Open wangraying opened 3 years ago
It should not hang. Can you see where the process is hung using gdb
?
@sjeaugey
Yes, I checked the hanged process using gdb
.
It seems two threads are waiting on clock_gettime
.
Thread 1:
(gdb) where
#0 0x00007ffee4abb6c2 in clock_gettime ()

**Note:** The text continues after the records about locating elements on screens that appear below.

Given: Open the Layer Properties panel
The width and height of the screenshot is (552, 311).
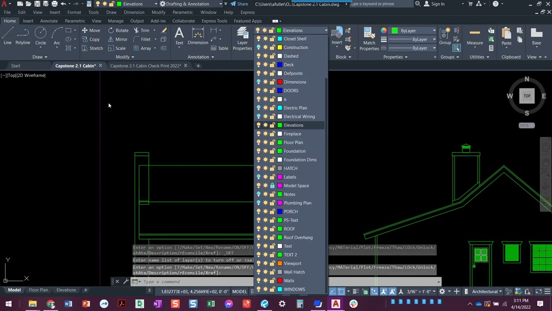Looking at the screenshot, I should coord(242,39).
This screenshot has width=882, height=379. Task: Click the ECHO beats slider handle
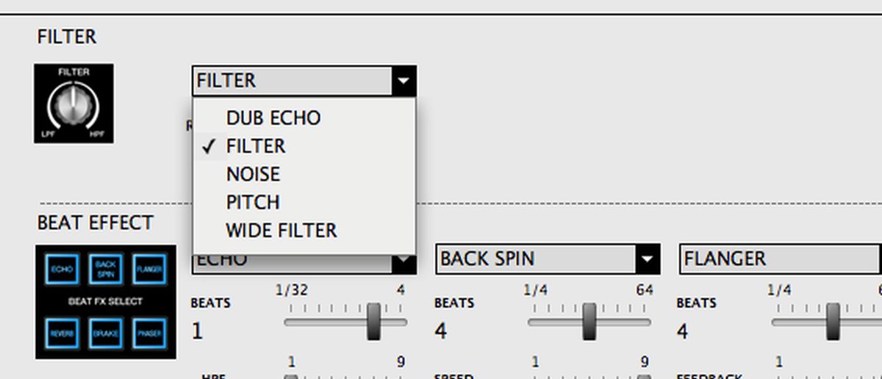(374, 321)
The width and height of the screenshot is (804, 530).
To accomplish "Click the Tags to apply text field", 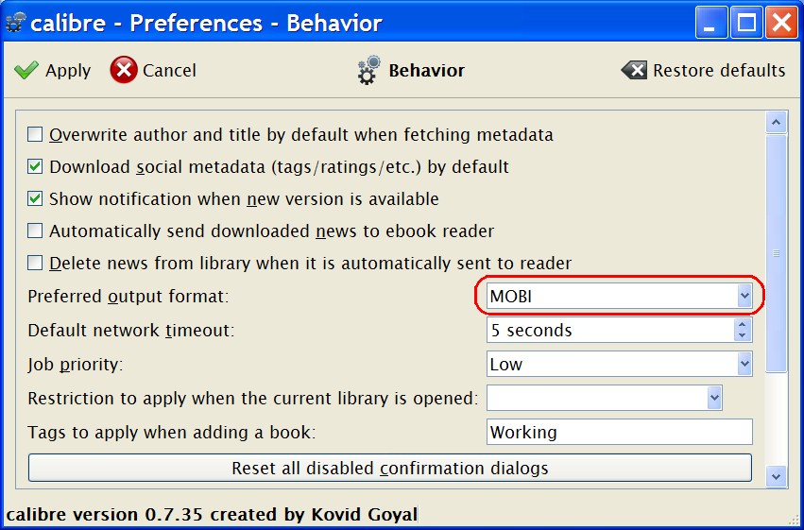I will pos(619,433).
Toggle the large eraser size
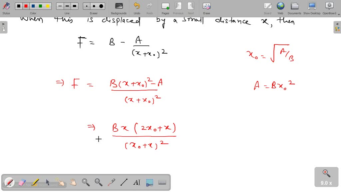The height and width of the screenshot is (192, 341). pyautogui.click(x=101, y=6)
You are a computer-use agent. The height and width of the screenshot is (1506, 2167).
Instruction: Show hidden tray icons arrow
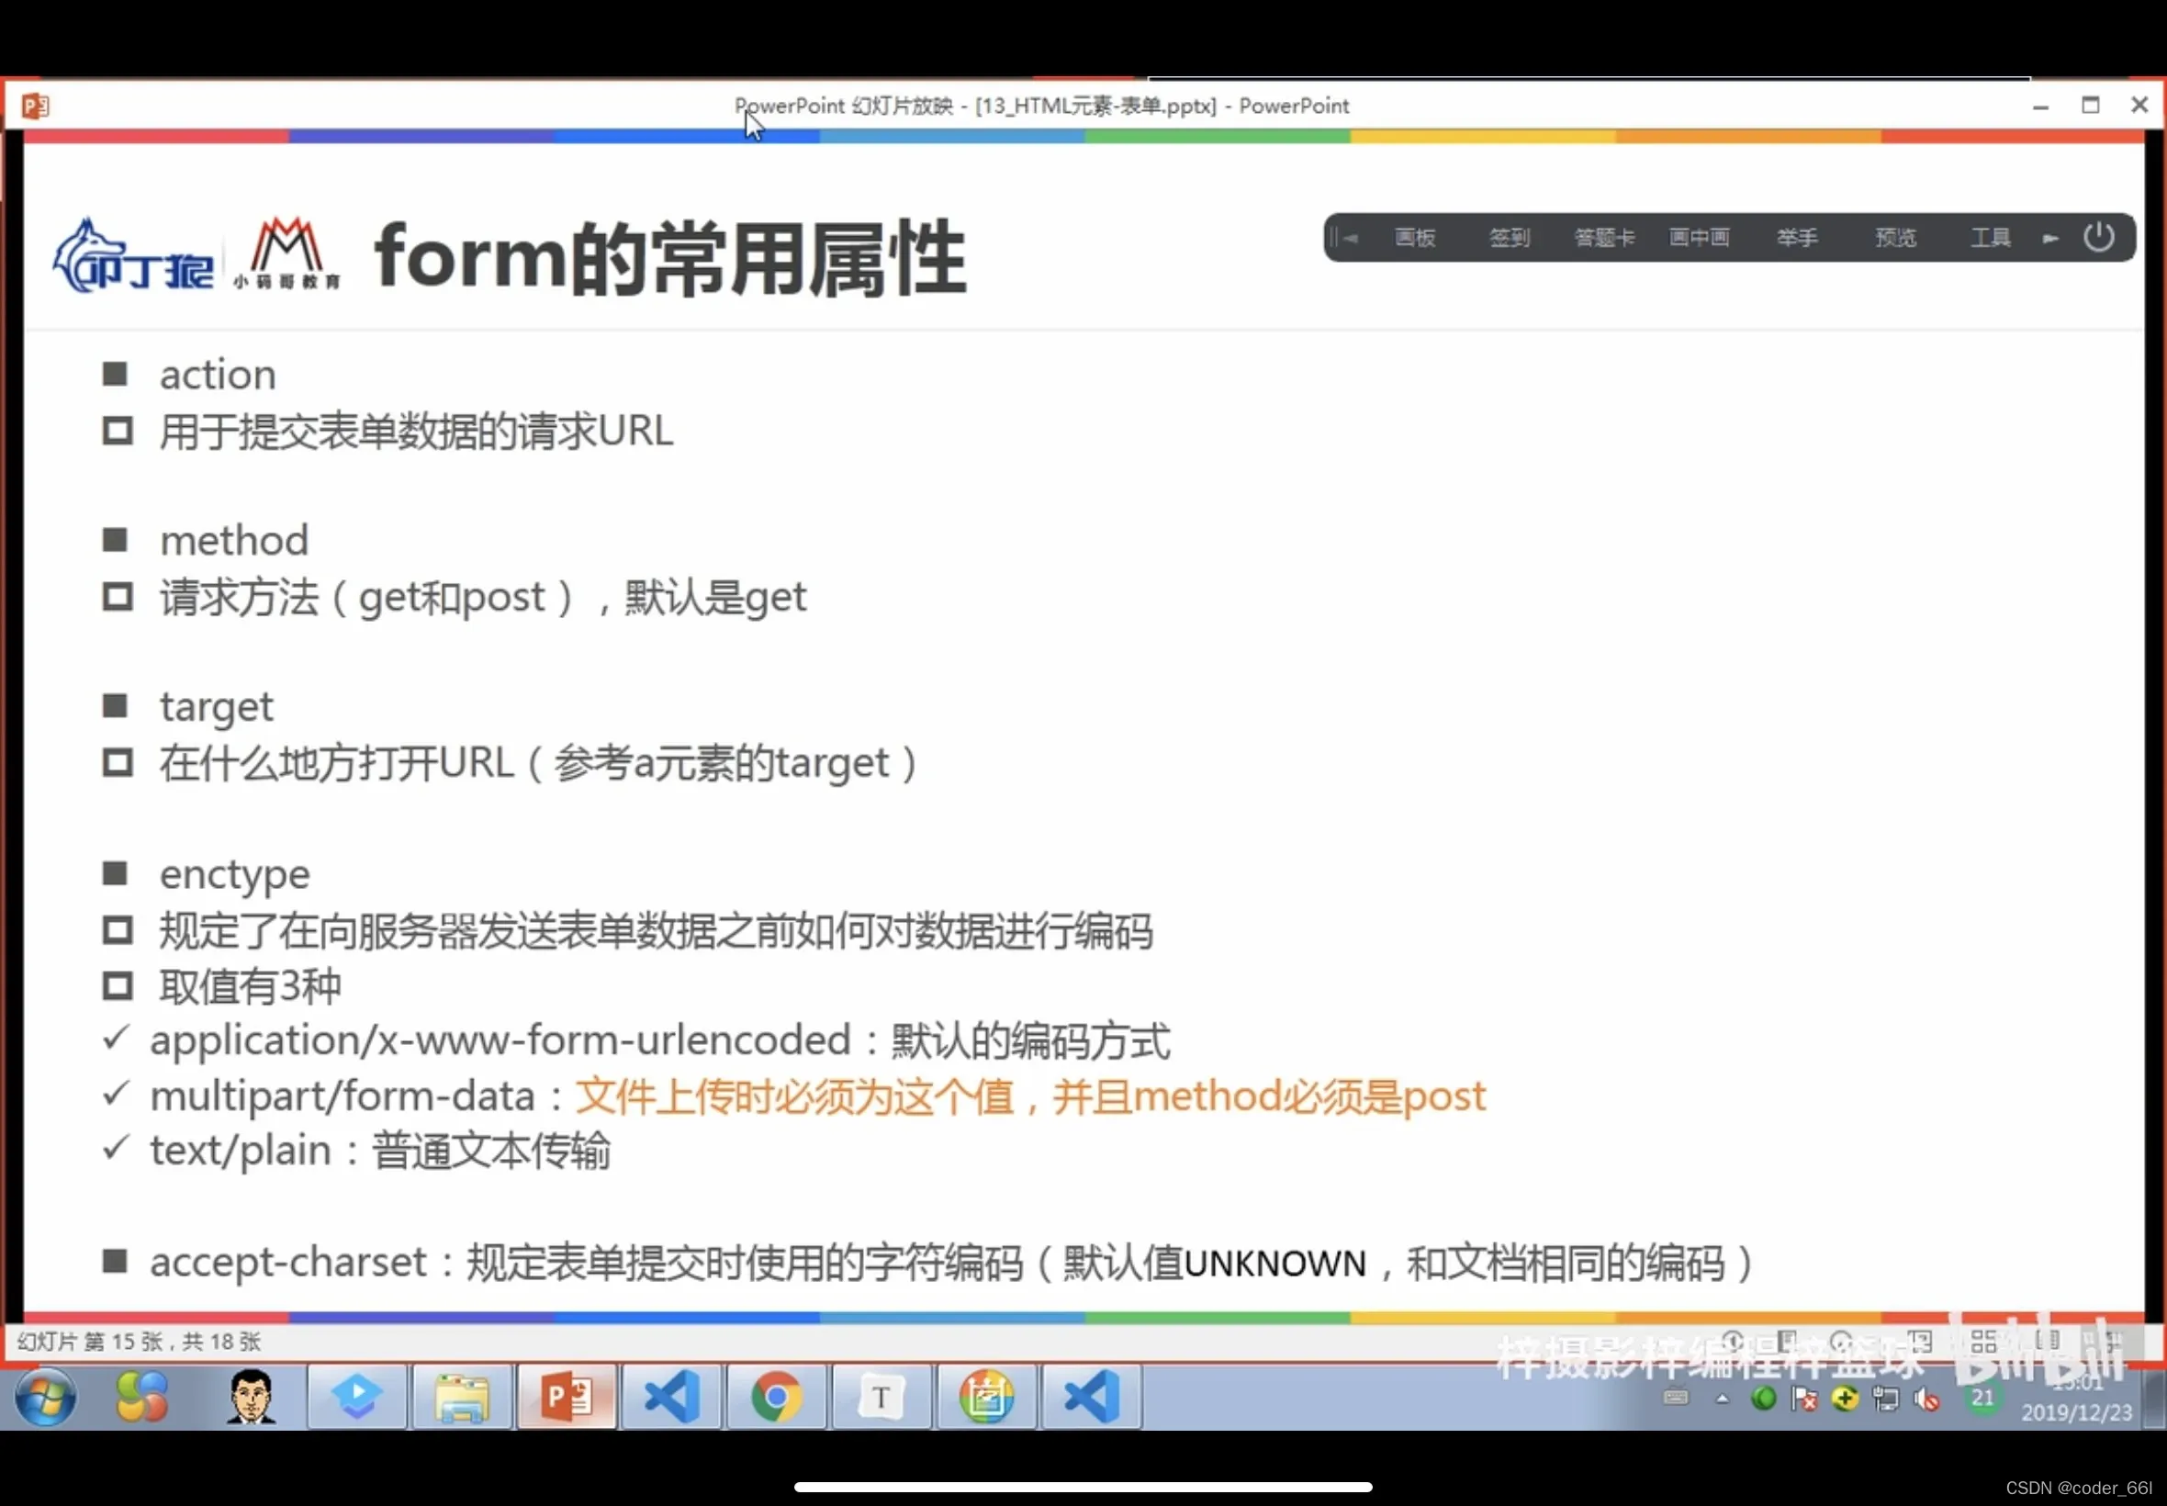[x=1723, y=1399]
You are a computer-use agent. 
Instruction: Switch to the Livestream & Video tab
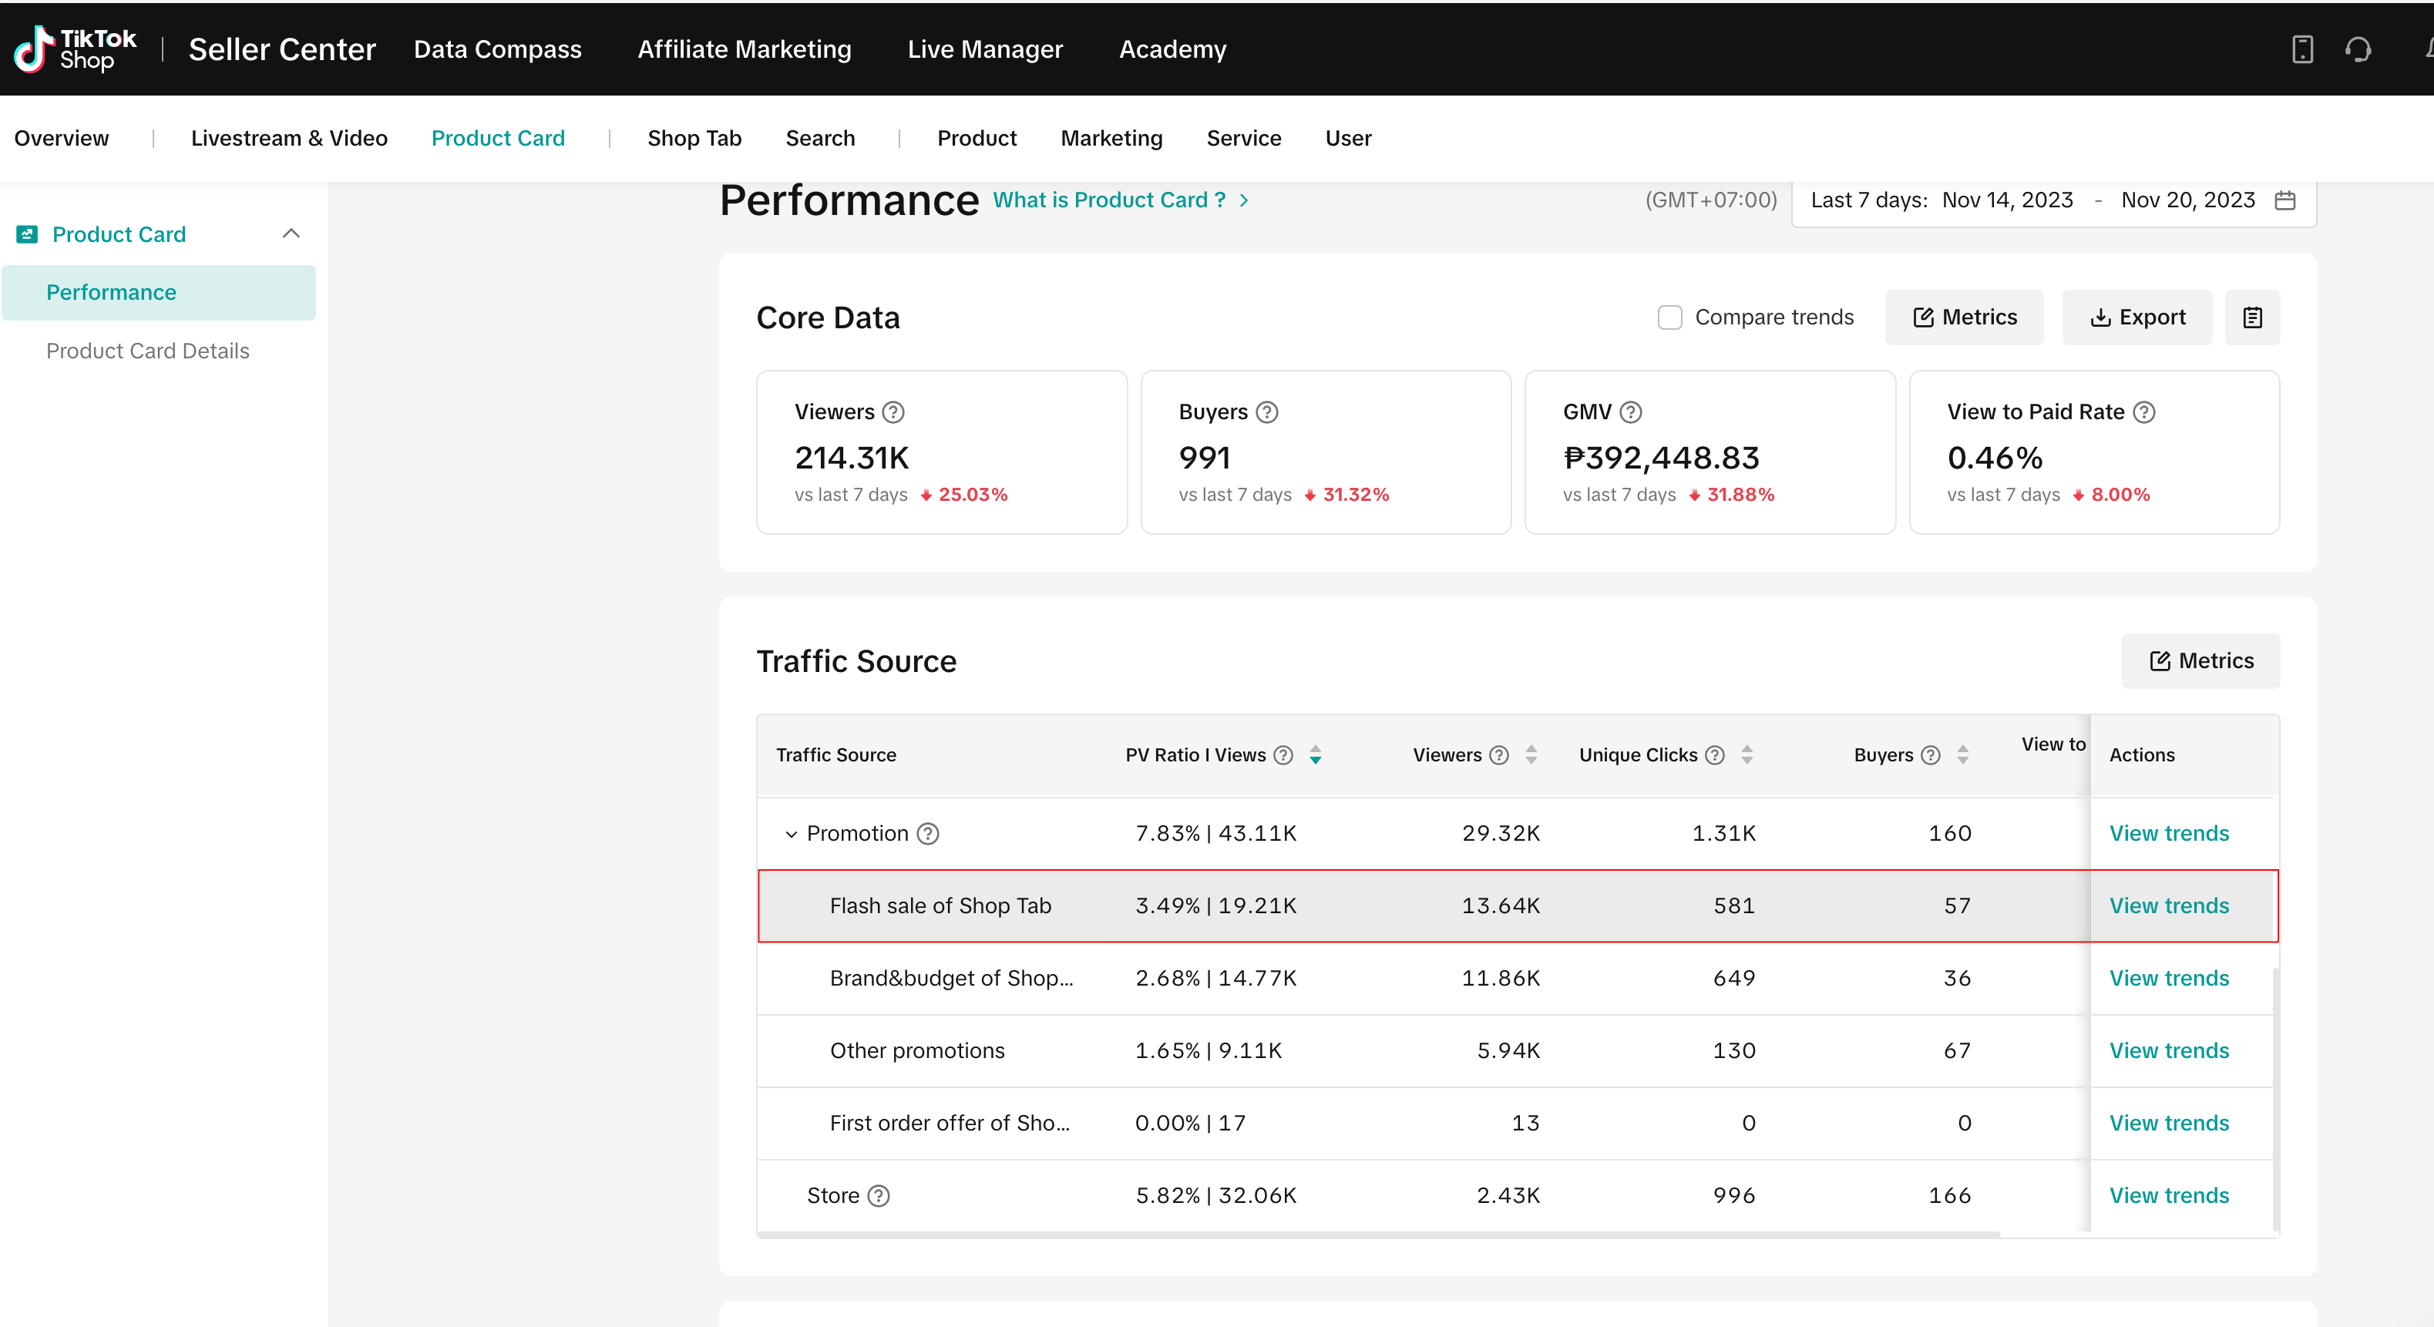(288, 138)
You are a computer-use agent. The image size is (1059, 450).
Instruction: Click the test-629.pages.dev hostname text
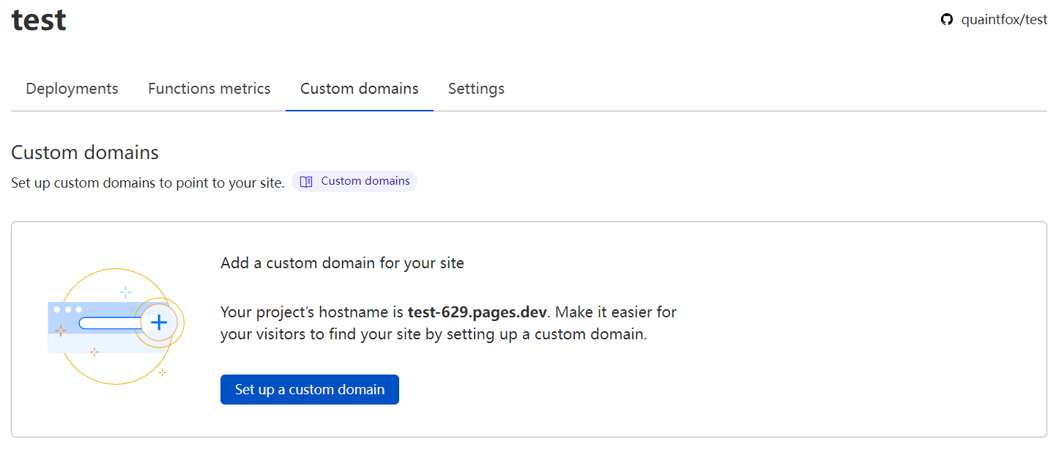477,312
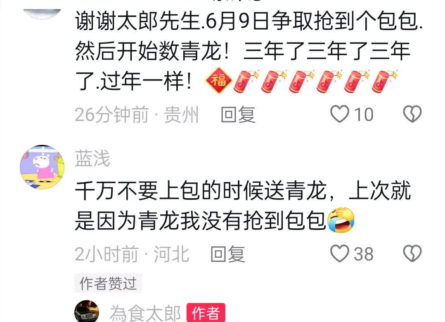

#1 0x00007f979399ed36 in __GI___clock_gettime (clock_id=4, tp=0x7ffee4a8abb0) at ../sysdeps/unix/clock_gettime.c:115
#2 0x00007f96fee2b70e in ?? () from /usr/lib/x86_64-linux-gnu/libcuda.so.1
#3 0x00007f96fef04837 in ?? () from /usr/lib/x86_64-linux-gnu/libcuda.so.1
#4 0x00007f96fedccb6c in ?? () from /usr/lib/x86_64-linux-gnu/libcuda.so.1
#5 0x00007f96fed02f4f in ?? () from /usr/lib/x86_64-linux-gnu/libcuda.so.1
#6 0x00007f96fee87259 in cuMemFree_v2 () from /usr/lib/x86_64-linux-gnu/libcuda.so.1
#7 0x00007f97160362c0 in cudart::cudaApiFree(void*) () from /home/wangrui08/bagua-sys/bagua-core/python/bagua_core/.data/lib/libnccl.so
#8 0x00007f97160683e1 in cudaFree () from /home/wangrui08/bagua-sys/bagua-core/python/bagua_core/.data/lib/libnccl.so
#9 0x00007f9715fb2b06 in commFree (comm=0x55d5d2790840) at init.cc:204
#10 commDestroy (comm=comm@entry=0x55d5d2790840) at init.cc:990
#11 0x00007f9715fb9a15 in ncclCommAbort (comm=0x55d5d2790840) at init.cc:1026
Thread 7
(gdb) bt
#0 0x00007ffee4abb6c2 in clock_gettime ()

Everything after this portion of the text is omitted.